Dataset entries
◇ ◇ ◇ ◇ ◇

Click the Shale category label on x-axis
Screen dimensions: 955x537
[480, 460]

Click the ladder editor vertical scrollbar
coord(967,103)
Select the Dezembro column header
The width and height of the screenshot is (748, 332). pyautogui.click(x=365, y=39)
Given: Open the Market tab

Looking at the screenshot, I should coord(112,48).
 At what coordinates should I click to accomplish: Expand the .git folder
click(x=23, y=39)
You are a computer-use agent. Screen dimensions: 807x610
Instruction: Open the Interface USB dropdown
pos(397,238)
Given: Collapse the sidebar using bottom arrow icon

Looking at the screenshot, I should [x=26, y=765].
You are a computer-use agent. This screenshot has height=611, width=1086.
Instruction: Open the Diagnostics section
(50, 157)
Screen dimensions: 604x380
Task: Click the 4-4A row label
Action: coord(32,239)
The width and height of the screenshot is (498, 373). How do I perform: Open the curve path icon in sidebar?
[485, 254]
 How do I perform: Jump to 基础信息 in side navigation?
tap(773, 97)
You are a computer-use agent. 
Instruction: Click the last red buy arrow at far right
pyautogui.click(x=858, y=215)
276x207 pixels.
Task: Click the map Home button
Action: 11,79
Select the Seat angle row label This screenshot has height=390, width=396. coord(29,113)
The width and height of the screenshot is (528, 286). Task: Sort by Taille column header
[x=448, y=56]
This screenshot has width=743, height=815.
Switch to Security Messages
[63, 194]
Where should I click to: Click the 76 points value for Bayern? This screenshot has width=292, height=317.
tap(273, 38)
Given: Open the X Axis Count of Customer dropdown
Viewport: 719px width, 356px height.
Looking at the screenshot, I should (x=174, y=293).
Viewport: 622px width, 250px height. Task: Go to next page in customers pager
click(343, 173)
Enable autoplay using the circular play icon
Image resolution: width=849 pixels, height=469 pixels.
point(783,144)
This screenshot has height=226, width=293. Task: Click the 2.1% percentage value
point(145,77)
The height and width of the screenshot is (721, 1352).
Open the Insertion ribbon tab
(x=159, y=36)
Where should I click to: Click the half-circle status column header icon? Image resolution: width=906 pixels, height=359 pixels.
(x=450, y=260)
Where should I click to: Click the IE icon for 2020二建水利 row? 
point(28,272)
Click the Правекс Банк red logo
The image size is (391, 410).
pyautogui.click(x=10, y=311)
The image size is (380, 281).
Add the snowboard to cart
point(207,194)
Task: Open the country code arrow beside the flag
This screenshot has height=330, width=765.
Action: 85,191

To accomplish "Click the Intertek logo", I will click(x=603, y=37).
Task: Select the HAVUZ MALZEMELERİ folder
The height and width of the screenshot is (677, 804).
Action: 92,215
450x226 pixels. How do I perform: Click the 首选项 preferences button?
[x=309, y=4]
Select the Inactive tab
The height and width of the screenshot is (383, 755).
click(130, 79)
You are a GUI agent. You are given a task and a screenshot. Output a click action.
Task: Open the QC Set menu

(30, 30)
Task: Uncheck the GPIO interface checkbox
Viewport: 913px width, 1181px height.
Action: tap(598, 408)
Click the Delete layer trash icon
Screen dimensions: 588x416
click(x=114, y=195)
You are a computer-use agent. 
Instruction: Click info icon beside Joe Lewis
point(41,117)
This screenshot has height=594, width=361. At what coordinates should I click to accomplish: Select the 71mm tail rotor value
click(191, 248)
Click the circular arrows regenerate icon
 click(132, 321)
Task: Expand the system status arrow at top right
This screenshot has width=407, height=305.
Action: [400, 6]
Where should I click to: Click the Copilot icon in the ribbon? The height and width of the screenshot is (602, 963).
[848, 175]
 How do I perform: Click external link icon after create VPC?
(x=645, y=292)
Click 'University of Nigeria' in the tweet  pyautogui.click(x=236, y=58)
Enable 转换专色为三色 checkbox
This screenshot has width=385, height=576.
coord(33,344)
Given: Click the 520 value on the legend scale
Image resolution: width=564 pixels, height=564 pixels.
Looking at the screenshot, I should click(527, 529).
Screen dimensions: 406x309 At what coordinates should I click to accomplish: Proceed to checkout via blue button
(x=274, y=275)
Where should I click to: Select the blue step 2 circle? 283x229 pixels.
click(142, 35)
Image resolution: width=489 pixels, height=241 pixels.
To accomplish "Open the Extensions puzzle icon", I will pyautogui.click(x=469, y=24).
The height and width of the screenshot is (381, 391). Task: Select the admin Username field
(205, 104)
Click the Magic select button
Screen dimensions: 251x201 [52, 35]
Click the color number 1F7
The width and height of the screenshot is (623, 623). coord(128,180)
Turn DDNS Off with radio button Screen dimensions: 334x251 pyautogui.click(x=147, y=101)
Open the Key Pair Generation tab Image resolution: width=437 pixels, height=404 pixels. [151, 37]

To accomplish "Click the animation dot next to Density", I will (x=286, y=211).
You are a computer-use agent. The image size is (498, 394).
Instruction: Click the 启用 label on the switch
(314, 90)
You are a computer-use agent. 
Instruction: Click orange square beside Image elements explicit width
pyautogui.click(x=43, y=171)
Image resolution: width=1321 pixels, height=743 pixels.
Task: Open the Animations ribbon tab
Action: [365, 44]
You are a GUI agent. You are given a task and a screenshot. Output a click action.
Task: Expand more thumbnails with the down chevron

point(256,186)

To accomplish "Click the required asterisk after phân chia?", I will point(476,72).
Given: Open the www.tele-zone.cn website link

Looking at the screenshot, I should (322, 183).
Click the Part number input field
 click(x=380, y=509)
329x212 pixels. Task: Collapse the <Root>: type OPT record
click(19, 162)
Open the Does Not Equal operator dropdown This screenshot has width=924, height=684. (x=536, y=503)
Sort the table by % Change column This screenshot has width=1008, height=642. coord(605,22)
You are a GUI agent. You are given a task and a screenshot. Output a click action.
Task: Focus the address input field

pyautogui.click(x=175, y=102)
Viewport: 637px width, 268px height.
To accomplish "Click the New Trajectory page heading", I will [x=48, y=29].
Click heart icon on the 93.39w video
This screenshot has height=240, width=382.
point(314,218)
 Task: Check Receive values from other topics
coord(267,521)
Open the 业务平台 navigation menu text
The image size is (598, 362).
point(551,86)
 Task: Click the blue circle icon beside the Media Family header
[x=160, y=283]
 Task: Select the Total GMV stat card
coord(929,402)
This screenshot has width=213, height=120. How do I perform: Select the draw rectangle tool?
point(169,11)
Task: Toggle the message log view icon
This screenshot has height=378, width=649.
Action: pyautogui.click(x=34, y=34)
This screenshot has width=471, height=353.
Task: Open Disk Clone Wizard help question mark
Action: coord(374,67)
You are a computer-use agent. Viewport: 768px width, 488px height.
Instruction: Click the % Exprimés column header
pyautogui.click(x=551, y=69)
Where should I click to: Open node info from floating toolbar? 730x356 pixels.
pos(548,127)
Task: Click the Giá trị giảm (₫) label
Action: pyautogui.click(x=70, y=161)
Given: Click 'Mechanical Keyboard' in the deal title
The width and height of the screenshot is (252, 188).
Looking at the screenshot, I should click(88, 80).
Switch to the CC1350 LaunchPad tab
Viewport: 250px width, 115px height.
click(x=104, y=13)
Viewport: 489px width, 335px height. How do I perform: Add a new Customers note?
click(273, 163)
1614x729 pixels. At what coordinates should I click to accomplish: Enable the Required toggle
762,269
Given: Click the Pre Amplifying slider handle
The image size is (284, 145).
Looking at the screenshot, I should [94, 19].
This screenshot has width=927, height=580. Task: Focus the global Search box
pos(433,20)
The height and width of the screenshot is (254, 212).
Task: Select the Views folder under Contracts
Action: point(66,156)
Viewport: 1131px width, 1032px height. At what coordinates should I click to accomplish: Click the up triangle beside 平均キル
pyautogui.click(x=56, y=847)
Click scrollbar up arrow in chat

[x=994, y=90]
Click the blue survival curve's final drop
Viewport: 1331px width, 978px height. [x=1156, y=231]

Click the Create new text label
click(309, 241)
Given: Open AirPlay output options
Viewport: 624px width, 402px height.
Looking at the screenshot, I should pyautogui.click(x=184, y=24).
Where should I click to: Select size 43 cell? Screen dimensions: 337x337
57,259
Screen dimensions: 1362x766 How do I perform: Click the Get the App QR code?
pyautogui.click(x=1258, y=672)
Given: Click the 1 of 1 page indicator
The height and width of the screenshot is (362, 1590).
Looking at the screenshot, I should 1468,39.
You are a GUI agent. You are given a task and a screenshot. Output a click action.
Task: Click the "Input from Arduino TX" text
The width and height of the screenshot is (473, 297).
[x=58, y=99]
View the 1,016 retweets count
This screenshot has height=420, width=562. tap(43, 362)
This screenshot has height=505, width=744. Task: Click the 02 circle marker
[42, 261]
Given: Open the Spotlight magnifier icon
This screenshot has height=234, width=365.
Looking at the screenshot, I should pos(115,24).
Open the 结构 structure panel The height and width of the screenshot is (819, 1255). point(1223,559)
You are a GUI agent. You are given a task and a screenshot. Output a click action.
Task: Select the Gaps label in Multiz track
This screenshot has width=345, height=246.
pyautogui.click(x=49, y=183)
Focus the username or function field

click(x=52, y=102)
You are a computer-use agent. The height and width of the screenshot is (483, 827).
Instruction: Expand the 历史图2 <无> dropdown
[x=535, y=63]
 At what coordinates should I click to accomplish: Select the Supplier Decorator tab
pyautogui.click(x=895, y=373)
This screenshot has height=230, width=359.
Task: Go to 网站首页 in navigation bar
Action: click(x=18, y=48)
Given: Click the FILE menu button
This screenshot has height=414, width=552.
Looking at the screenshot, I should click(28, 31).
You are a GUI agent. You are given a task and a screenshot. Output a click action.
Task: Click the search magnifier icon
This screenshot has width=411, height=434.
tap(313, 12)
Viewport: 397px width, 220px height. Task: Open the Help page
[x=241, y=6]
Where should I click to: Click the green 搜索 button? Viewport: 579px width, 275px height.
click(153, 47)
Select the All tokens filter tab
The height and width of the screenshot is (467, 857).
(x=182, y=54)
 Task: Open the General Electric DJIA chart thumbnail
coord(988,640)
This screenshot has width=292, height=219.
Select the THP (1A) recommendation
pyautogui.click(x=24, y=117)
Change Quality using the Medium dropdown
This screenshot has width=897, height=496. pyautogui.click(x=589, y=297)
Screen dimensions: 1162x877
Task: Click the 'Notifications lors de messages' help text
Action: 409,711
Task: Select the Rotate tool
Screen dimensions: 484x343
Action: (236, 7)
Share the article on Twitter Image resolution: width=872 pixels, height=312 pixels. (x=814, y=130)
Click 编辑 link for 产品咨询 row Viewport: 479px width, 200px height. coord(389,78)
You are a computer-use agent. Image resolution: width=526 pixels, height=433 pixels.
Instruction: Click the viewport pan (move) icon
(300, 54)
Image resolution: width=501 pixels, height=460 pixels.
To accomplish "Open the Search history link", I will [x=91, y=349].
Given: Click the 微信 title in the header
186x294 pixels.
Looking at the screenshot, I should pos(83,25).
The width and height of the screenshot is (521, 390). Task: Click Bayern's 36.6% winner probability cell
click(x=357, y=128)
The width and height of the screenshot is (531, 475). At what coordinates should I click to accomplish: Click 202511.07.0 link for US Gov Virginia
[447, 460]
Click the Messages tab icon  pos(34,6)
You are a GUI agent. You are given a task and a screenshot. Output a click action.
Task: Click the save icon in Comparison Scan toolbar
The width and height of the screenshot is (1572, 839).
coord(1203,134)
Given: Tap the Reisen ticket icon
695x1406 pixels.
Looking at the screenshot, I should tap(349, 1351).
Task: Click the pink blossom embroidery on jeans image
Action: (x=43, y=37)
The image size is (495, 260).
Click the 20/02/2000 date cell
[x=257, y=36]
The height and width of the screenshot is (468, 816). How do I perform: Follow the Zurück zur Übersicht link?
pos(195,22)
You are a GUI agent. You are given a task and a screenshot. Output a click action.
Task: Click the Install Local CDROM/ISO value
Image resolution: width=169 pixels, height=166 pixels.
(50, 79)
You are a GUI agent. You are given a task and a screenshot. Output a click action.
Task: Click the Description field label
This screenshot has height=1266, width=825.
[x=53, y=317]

◇ ◇ ◇ ◇ ◇

What to do — Please copy out each line in the entries that mentions the string "magnifier".

Written response —
Given: Open the Spotlight magnifier icon
Task: Click the search magnifier icon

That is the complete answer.